A principios del 2000, la animación japonesa –animé- tuvo un nuevo auge de difusión en Argentina gracias al lanzamiento de ediciones nacionales de comic japoneses –mangas-, la proliferación de eventos y las facilidades otorgadas por la descargas de archivos a través de internet. A diferencia del anterior estallido, que se registró a mediados de los 90, cuando se comenzaron a transmitir animés por canales de aire y posteriormente por cable, en esta nueva oleada empezaron a hacerse visible grupos de fanáticos que tenían como afición disfrazarse de sus personajes favoritos. En el mundo, esta práctica es conocida como cosplay, de la expresión en inglés costume-play.
Esta actividad no se limita sólo a la animación japonesa, abarca también varios ámbitos más entre los que se destacan los videojuegos y las series de ciencia ficción occidentales.
En la actualidad, el nivel de los cosplayers argentinos -así se denomina a quienes realizan cosplay- es reconocido mundialmente y su exposición va en aumento, ya que participantes locales han ganado competencias internacionales y son numerosos los certámenes nacionales que ofrecen la posibilidad de participar. A la par de esta popularización, también fue creciendo la importancia del cosplay en los eventos en los que antes sólo era un entretenimiento más.
"Considero el Cosplay como una sinergía de distintas artes, la creatividad manual de un artesano o pintor, tales como el teatro, la música o danza a la hora de darle vida al personaje en la propia piel. Sin mencionar estos factores, sólo queda un grupo de gente crecida que juega a disfrazarse rayando lo under con lo anormal" sostiene Victoria Ruíz Menna, creadora del grupo Cosplarg, que actualmente funciona como foro discusión.
En relación a los eventos, que crecen vertiginosamente en cantidad, Victoria indica que actualmente hay dos corrientes muy divergentes entre sí en cuanto a la organización y en la fomentación del cosplay. "Por un lado, hay una que intenta incentivar desde el punto de vista de la diversión en sí, el hobby como uno más, sin tanta difusión masiva, sólo para los que están dentro del mismo ambiente. Por el otro lado, está una que intenta como profesionalizarlo, venderlo como un producto con la correspondiente propaganda", concluye.
En sintonía, Maximiliano, organizador de eventos y miembro del club de fans del animé Sailor Moon En el nombre de la Luna opina que: "La mayor y más radical diferencia entre la década pasada y ésta con respecto al animé, es la forma de relacionarse con las producciones japonesas, que a su vez incide en la forma de relacionarse entre los aficionados. Por un lado la cantidad de series a las que se tenía acceso era muy inferior, apenas una docena que emitían por televisión".
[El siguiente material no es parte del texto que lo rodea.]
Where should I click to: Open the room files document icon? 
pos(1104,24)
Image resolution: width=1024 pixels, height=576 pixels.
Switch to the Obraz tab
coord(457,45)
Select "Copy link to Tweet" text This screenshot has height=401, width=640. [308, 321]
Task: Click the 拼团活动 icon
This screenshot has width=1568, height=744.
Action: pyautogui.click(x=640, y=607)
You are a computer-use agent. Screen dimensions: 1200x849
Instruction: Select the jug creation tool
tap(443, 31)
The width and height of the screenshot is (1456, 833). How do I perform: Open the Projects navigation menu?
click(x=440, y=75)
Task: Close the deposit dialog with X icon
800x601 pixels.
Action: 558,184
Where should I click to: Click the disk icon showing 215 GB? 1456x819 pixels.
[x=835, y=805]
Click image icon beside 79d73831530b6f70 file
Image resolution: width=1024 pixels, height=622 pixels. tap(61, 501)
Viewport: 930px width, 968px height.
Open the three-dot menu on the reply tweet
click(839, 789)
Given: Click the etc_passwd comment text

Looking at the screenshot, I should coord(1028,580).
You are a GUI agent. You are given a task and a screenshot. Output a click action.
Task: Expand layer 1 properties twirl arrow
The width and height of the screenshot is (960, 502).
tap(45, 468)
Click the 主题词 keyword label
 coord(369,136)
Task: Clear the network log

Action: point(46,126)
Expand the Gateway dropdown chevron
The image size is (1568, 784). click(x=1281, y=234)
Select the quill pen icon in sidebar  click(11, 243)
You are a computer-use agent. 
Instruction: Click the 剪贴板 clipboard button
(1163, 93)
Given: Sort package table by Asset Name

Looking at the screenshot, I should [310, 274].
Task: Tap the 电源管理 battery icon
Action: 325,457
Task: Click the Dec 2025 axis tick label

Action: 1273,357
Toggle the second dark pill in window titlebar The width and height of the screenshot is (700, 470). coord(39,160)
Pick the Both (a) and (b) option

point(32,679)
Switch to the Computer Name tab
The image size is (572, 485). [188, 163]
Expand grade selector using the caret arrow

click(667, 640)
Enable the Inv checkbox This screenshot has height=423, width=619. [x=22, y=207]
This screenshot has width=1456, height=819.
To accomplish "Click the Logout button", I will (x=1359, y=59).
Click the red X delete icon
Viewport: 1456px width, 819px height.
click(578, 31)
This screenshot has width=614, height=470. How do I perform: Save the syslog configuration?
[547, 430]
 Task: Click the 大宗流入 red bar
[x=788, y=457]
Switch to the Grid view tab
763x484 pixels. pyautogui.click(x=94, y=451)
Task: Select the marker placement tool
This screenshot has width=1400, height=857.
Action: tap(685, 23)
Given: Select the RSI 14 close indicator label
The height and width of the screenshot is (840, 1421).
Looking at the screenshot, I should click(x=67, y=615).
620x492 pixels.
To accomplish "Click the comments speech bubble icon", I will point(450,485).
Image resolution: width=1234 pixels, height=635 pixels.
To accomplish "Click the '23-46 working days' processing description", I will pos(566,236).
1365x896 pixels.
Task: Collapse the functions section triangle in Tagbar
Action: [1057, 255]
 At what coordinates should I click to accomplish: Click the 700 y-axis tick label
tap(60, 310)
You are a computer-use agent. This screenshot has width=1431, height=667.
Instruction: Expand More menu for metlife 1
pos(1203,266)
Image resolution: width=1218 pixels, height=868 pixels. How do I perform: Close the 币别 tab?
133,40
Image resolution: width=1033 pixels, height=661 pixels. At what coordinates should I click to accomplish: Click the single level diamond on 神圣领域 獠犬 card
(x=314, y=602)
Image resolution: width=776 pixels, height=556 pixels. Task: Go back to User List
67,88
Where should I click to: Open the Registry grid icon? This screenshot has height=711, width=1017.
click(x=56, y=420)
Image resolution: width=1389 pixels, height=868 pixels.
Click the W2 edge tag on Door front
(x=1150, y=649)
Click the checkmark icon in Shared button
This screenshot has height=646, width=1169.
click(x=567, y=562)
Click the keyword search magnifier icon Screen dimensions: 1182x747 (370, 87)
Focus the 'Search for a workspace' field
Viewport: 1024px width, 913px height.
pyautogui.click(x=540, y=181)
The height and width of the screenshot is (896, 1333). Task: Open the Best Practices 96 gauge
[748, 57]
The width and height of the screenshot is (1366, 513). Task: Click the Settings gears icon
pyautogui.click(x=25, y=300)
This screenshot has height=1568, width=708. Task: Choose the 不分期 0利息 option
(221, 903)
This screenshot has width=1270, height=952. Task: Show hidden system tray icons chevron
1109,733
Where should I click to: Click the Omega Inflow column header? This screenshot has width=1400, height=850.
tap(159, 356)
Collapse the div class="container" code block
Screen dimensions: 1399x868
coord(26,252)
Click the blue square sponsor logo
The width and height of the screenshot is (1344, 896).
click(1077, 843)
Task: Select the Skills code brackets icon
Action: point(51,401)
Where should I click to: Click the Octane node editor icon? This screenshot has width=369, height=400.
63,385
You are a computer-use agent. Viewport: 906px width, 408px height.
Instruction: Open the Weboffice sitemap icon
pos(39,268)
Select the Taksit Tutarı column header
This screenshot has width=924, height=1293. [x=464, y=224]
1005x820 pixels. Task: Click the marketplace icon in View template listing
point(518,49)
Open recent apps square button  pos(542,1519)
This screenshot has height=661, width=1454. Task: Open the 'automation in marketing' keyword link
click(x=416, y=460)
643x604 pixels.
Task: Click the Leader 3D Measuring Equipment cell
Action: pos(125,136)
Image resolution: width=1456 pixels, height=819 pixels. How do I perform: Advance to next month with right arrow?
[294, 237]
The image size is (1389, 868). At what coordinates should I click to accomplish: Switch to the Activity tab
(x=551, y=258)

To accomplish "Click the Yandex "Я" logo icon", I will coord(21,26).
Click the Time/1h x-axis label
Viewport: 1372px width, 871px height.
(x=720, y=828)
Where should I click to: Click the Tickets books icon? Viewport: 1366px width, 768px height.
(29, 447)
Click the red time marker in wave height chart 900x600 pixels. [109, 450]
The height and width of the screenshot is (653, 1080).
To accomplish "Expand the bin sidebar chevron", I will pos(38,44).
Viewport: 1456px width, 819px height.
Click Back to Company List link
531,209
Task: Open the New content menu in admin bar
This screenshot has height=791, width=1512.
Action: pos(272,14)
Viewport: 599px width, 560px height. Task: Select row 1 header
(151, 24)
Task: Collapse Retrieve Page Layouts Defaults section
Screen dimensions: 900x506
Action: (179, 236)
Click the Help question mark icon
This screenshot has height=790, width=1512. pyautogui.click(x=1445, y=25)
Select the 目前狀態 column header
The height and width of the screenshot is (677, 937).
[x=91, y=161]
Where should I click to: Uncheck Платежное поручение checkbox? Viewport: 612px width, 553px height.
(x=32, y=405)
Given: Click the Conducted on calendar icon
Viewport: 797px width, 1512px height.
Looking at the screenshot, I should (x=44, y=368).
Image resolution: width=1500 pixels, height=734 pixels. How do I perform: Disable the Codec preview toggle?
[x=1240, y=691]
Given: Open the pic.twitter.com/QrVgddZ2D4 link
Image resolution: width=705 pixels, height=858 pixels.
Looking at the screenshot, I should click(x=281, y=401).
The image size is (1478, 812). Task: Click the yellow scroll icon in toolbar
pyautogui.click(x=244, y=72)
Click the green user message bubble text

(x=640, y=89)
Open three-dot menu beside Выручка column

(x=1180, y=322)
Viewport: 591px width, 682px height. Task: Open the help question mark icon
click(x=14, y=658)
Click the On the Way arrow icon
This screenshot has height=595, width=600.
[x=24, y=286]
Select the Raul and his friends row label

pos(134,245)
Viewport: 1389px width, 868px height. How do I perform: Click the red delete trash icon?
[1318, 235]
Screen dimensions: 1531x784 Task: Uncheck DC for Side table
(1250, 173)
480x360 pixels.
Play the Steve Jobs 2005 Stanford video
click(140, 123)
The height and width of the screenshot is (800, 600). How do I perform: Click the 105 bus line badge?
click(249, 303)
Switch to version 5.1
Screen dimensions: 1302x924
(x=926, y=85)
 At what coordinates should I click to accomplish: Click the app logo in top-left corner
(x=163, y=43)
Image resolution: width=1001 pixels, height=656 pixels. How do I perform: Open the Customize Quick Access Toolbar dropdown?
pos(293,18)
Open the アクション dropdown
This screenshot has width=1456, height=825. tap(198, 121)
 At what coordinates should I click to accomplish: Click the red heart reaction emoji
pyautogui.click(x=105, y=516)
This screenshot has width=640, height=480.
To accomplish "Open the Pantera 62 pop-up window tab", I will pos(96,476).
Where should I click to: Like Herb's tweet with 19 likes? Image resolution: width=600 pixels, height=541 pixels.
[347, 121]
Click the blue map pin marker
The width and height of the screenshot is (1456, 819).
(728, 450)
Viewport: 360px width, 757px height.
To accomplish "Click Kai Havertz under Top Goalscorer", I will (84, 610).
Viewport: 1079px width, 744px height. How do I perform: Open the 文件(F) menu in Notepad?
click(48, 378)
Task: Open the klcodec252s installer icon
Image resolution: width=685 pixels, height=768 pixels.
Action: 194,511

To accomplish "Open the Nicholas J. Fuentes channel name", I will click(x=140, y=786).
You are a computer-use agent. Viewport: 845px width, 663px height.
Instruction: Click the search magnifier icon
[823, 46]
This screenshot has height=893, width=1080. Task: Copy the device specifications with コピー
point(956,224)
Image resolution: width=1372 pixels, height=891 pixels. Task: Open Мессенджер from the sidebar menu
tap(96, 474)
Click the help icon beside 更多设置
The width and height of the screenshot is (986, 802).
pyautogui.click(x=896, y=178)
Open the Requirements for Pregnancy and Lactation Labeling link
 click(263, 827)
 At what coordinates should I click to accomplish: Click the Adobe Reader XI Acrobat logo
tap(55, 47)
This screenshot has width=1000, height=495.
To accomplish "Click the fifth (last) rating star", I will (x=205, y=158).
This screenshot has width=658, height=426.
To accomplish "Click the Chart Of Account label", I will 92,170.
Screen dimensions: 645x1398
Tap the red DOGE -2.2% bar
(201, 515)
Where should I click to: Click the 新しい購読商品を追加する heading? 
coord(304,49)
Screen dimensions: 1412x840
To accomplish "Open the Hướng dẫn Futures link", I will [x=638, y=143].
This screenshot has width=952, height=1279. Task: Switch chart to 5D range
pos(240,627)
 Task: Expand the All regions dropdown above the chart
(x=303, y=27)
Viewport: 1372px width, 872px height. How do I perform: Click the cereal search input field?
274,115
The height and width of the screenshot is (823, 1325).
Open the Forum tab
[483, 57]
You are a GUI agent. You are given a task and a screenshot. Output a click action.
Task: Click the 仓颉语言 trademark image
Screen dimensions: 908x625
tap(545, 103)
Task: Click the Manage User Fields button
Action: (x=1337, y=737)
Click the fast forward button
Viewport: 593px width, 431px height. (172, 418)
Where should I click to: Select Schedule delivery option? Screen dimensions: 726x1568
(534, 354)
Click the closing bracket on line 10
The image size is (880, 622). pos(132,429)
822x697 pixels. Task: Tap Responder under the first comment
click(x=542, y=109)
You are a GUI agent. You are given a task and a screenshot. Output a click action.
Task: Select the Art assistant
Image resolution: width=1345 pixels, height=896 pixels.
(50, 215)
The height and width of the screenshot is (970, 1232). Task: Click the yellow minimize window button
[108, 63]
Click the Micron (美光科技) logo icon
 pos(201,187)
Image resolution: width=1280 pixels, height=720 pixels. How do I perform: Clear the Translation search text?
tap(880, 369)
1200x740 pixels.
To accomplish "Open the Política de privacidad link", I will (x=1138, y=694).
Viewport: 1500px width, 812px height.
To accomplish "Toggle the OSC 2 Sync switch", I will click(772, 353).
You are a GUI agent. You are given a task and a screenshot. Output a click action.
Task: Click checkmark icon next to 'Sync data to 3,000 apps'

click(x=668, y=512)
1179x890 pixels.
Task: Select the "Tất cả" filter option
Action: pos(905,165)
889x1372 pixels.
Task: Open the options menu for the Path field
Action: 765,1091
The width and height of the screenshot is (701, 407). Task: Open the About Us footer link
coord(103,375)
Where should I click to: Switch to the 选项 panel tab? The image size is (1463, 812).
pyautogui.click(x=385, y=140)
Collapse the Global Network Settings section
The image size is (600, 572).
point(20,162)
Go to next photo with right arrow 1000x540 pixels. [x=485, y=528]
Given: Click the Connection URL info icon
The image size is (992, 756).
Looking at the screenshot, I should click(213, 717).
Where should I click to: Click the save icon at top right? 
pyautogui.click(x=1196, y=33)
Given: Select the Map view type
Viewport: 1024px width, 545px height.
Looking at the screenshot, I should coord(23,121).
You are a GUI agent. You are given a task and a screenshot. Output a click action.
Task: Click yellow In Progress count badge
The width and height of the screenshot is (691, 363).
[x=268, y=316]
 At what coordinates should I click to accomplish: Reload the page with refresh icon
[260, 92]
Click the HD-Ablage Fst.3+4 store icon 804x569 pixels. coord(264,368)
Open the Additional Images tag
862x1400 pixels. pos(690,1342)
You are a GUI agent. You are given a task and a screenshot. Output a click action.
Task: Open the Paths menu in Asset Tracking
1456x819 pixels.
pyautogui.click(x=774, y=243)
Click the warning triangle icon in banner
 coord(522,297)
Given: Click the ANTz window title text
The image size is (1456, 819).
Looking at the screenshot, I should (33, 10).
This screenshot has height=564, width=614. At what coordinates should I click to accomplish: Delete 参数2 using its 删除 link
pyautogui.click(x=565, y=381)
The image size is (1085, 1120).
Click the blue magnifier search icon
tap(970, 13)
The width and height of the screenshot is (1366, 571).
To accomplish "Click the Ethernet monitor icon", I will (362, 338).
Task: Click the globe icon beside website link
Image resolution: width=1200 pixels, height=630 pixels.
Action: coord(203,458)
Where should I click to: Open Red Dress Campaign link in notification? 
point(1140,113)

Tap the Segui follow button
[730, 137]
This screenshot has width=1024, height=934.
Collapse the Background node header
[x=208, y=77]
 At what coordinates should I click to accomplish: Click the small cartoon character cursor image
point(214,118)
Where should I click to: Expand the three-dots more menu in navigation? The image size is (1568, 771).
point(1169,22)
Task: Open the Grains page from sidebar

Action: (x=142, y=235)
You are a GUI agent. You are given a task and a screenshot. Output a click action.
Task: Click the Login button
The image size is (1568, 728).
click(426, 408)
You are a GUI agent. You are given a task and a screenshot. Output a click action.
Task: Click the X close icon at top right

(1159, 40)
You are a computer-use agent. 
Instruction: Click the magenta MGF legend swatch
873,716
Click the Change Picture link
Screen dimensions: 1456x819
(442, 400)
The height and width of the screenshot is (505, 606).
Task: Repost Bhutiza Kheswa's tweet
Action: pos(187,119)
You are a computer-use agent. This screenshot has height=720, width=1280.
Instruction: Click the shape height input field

Argentina es bicampeón del Yamato Cosplay Cup Internacional, la primera competencia de cosplay que integra a varios países de América como Brasil, Chile, Argentina, México y Estados Unidos, entre otros.
"Más que una competencia fue un experiencia cultural. El hecho de poder conocer en el mismo lugar a tantas personas de países diferentes y con los mismos gustos fue emocionante. Como se podría haber esperado de cualquier evento masivo donde hay premios importantes, en este caso no hubo rivalidades, al contrario, hubo mucho compañerismo. Después de dos años de haber ido a esa competencia, mi recuerdo más importante no es el de haber sido la primera ganadora de la Yamato Cosplay Cup, sino de la maravillosa experiencia de conocer lugares nuevos y gente tan especial. Espero que muchos más cosplayers argentinos puedan seguir yendo a esa competencia", cuenta Ana María Barrios, primera ganadora argentina de la Yamato, en 2008.